__Requirement__: The listing beneath should be written out in full, exactly as shown.

__Data for analysis__:
+===+

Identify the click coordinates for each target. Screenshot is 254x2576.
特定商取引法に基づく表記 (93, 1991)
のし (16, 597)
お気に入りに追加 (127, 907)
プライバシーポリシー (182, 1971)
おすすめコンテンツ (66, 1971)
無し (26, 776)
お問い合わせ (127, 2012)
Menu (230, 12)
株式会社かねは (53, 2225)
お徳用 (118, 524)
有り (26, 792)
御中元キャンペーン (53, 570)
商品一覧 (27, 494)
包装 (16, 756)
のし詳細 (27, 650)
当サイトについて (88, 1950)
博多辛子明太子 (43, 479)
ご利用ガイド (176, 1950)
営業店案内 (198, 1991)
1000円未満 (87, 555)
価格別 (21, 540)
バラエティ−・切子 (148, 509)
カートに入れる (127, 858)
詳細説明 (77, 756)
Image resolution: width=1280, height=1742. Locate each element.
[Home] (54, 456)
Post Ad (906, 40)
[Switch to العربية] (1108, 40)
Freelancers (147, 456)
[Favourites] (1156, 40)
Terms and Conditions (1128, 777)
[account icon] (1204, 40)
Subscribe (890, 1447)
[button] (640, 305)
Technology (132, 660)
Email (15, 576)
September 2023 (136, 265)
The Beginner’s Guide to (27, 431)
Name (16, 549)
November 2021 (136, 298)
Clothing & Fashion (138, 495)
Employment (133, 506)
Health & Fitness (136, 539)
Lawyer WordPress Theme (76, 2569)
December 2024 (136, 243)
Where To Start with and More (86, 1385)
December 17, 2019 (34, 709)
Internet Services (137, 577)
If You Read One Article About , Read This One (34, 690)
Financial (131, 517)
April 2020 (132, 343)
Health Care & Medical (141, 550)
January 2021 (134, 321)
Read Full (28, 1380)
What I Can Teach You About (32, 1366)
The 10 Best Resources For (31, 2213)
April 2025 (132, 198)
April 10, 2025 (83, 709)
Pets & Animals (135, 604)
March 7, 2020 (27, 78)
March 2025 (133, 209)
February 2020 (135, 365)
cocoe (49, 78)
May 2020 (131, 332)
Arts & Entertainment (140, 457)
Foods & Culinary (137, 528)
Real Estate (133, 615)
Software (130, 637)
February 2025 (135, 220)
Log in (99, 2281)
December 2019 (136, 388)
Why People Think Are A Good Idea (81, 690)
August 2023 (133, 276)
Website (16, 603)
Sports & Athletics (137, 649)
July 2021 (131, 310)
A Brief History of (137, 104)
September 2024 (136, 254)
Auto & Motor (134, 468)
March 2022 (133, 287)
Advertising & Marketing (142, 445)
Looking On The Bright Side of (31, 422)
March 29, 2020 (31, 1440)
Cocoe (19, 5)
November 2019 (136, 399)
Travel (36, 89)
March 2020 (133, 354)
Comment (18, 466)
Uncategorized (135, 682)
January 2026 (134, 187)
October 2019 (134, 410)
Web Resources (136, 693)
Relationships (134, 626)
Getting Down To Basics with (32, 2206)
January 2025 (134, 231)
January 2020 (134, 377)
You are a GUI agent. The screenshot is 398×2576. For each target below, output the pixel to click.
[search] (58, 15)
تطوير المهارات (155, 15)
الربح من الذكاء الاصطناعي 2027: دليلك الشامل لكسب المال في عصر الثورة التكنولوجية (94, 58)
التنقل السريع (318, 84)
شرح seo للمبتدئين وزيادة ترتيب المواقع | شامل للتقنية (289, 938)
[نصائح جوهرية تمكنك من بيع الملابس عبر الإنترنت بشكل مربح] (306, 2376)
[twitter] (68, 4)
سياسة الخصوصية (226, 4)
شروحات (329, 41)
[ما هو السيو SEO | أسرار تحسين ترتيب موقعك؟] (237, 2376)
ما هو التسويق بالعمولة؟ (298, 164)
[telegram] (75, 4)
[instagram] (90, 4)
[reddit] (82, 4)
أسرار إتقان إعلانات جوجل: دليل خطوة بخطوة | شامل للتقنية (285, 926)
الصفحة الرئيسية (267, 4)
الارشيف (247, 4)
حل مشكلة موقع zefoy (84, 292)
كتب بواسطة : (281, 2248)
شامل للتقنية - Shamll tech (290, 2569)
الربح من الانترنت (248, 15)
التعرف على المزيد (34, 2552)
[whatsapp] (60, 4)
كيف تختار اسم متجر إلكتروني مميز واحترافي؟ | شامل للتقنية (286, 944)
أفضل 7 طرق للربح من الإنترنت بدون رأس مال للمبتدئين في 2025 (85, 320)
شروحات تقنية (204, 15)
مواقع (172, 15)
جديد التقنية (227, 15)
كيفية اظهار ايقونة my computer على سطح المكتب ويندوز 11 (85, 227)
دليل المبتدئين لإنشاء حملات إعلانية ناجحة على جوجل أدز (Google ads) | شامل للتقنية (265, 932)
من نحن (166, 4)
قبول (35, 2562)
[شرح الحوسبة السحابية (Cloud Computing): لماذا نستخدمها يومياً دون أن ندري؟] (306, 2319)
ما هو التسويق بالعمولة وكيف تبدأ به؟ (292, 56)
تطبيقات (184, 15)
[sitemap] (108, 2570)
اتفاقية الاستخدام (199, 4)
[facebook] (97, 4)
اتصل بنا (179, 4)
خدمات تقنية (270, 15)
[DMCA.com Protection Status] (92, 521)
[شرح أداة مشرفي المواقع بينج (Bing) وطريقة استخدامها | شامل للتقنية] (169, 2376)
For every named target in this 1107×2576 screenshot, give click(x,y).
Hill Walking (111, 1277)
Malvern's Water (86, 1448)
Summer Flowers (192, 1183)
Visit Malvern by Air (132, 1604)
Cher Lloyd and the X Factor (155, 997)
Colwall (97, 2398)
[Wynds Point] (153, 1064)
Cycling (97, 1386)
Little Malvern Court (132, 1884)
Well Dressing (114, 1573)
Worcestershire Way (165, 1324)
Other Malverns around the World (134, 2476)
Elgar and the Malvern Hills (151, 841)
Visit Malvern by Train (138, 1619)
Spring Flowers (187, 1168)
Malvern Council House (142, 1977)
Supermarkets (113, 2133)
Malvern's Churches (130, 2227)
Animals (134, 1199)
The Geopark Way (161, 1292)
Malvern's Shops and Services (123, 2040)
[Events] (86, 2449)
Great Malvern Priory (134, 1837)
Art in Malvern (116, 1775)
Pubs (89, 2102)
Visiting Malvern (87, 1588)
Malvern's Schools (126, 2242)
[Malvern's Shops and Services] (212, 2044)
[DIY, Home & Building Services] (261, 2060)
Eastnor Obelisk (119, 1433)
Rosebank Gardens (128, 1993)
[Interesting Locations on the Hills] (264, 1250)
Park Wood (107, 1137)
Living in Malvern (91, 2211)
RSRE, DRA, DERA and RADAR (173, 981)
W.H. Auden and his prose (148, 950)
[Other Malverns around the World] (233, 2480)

+===+

__Worked solution__:
Identify the click coordinates for each target. Screenshot is 254x2576.
特定商取引法に基づく表記 (93, 1991)
のし (16, 597)
お気に入りに追加 (127, 907)
プライバシーポリシー (182, 1971)
おすすめコンテンツ (66, 1971)
無し (26, 776)
お問い合わせ (127, 2012)
Menu (230, 12)
株式会社かねは (53, 2225)
お徳用 (118, 524)
有り (26, 792)
御中元キャンペーン (53, 570)
商品一覧 (27, 494)
包装 (16, 756)
のし詳細 (27, 650)
当サイトについて (88, 1950)
博多辛子明太子 (43, 479)
ご利用ガイド (176, 1950)
営業店案内 (198, 1991)
1000円未満 (87, 555)
価格別 (21, 540)
バラエティ−・切子 (148, 509)
カートに入れる (127, 858)
詳細説明 (77, 756)
Image resolution: width=1280, height=1742. Locate each element.
[Home] (54, 456)
Post Ad (906, 40)
[Switch to العربية] (1108, 40)
Freelancers (147, 456)
[Favourites] (1156, 40)
Terms and Conditions (1128, 777)
[account icon] (1204, 40)
Subscribe (890, 1447)
[button] (640, 305)
Technology (132, 660)
Email (15, 576)
September 2023 (136, 265)
The Beginner’s Guide to (27, 431)
Name (16, 549)
November 2021 (136, 298)
Clothing & Fashion (138, 495)
Employment (133, 506)
Health & Fitness (136, 539)
Lawyer WordPress Theme (76, 2569)
December 2024 (136, 243)
Where To Start with and More (86, 1385)
December 17, 2019 (34, 709)
Internet Services (137, 577)
If You Read One Article About , Read This One (34, 690)
Financial (131, 517)
April 2020 (132, 343)
Health Care & Medical (141, 550)
January 2021 (134, 321)
Read Full (28, 1380)
What I Can Teach You About (32, 1366)
The 10 Best Resources For (31, 2213)
April 2025 (132, 198)
April 10, 2025 (83, 709)
Pets & Animals (135, 604)
March 7, 2020 (27, 78)
March 2025 (133, 209)
February 2020 (135, 365)
cocoe (49, 78)
May 2020 (131, 332)
Arts & Entertainment (140, 457)
Foods & Culinary (137, 528)
Real Estate (133, 615)
Software (130, 637)
February 2025 (135, 220)
Log in (99, 2281)
December 2019 (136, 388)
Why People Think Are A Good Idea (81, 690)
August 2023 (133, 276)
Website (16, 603)
Sports & Athletics (137, 649)
July 2021 (131, 310)
A Brief History of (137, 104)
September 2024 (136, 254)
Auto & Motor (134, 468)
March 2022 (133, 287)
Advertising & Marketing (142, 445)
Looking On The Bright Side of (31, 422)
March 29, 2020 (31, 1440)
Cocoe (19, 5)
November 2019 (136, 399)
Travel (36, 89)
March 2020 (133, 354)
Comment (18, 466)
Uncategorized (135, 682)
January 2026 (134, 187)
October 2019 (134, 410)
Web Resources (136, 693)
Relationships (134, 626)
Getting Down To Basics with (32, 2206)
January 2025 (134, 231)
January 2020 (134, 377)
You are a GUI agent. The screenshot is 398×2576. For each target below, output the pixel to click.
[search] (58, 15)
تطوير المهارات (155, 15)
الربح من الذكاء الاصطناعي 2027: دليلك الشامل لكسب المال في عصر الثورة التكنولوجية (94, 58)
التنقل السريع (318, 84)
شرح seo للمبتدئين وزيادة ترتيب المواقع | شامل للتقنية (289, 938)
[نصائح جوهرية تمكنك من بيع الملابس عبر الإنترنت بشكل مربح] (306, 2376)
[twitter] (68, 4)
سياسة الخصوصية (226, 4)
شروحات (329, 41)
[ما هو السيو SEO | أسرار تحسين ترتيب موقعك؟] (237, 2376)
ما هو التسويق بالعمولة؟ (298, 164)
[telegram] (75, 4)
[instagram] (90, 4)
[reddit] (82, 4)
أسرار إتقان إعلانات جوجل: دليل خطوة بخطوة | شامل للتقنية (285, 926)
الصفحة الرئيسية (267, 4)
الارشيف (247, 4)
حل مشكلة موقع zefoy (84, 292)
كتب بواسطة : (281, 2248)
شامل للتقنية - Shamll tech (290, 2569)
الربح من الانترنت (248, 15)
التعرف على المزيد (34, 2552)
[whatsapp] (60, 4)
كيف تختار اسم متجر إلكتروني مميز واحترافي؟ | شامل للتقنية (286, 944)
أفضل 7 طرق للربح من الإنترنت بدون رأس مال للمبتدئين في 2025 (85, 320)
شروحات تقنية (204, 15)
مواقع (172, 15)
جديد التقنية (227, 15)
كيفية اظهار ايقونة my computer على سطح المكتب ويندوز 11 (85, 227)
دليل المبتدئين لإنشاء حملات إعلانية ناجحة على جوجل أدز (Google ads) | شامل للتقنية (265, 932)
من نحن (166, 4)
قبول (35, 2562)
[شرح الحوسبة السحابية (Cloud Computing): لماذا نستخدمها يومياً دون أن ندري؟] (306, 2319)
ما هو التسويق بالعمولة وكيف تبدأ به؟ (292, 56)
تطبيقات (184, 15)
[sitemap] (108, 2570)
اتفاقية الاستخدام (199, 4)
[facebook] (97, 4)
اتصل بنا (179, 4)
خدمات تقنية (270, 15)
[DMCA.com Protection Status] (92, 521)
[شرح أداة مشرفي المواقع بينج (Bing) وطريقة استخدامها | شامل للتقنية] (169, 2376)
For every named target in this 1107×2576 screenshot, give click(x,y).
Hill Walking (111, 1277)
Malvern's Water (86, 1448)
Summer Flowers (192, 1183)
Visit Malvern by Air (132, 1604)
Cher Lloyd and the X Factor (155, 997)
Colwall (97, 2398)
[Wynds Point] (153, 1064)
Cycling (97, 1386)
Little Malvern Court (132, 1884)
Well Dressing (114, 1573)
Worcestershire Way (165, 1324)
Other Malverns around the World (134, 2476)
Elgar and the Malvern Hills (151, 841)
Visit Malvern by Train (138, 1619)
Spring Flowers (187, 1168)
Malvern Council House (142, 1977)
Supermarkets (113, 2133)
Malvern's Churches (130, 2227)
Animals (134, 1199)
The Geopark Way (161, 1292)
Malvern's Shops and Services (123, 2040)
[Events] (86, 2449)
Great Malvern Priory (134, 1837)
Art in Malvern (116, 1775)
Pubs (89, 2102)
Visiting Malvern (87, 1588)
Malvern's Schools (126, 2242)
[Malvern's Shops and Services] (212, 2044)
[DIY, Home & Building Services] (261, 2060)
Eastnor Obelisk (119, 1433)
Rosebank Gardens (128, 1993)
[Interesting Locations on the Hills] (264, 1250)
Park Wood (107, 1137)
Living in Malvern (91, 2211)
RSRE, DRA, DERA and RADAR (173, 981)
W.H. Auden and his prose (148, 950)
[Other Malverns around the World] (233, 2480)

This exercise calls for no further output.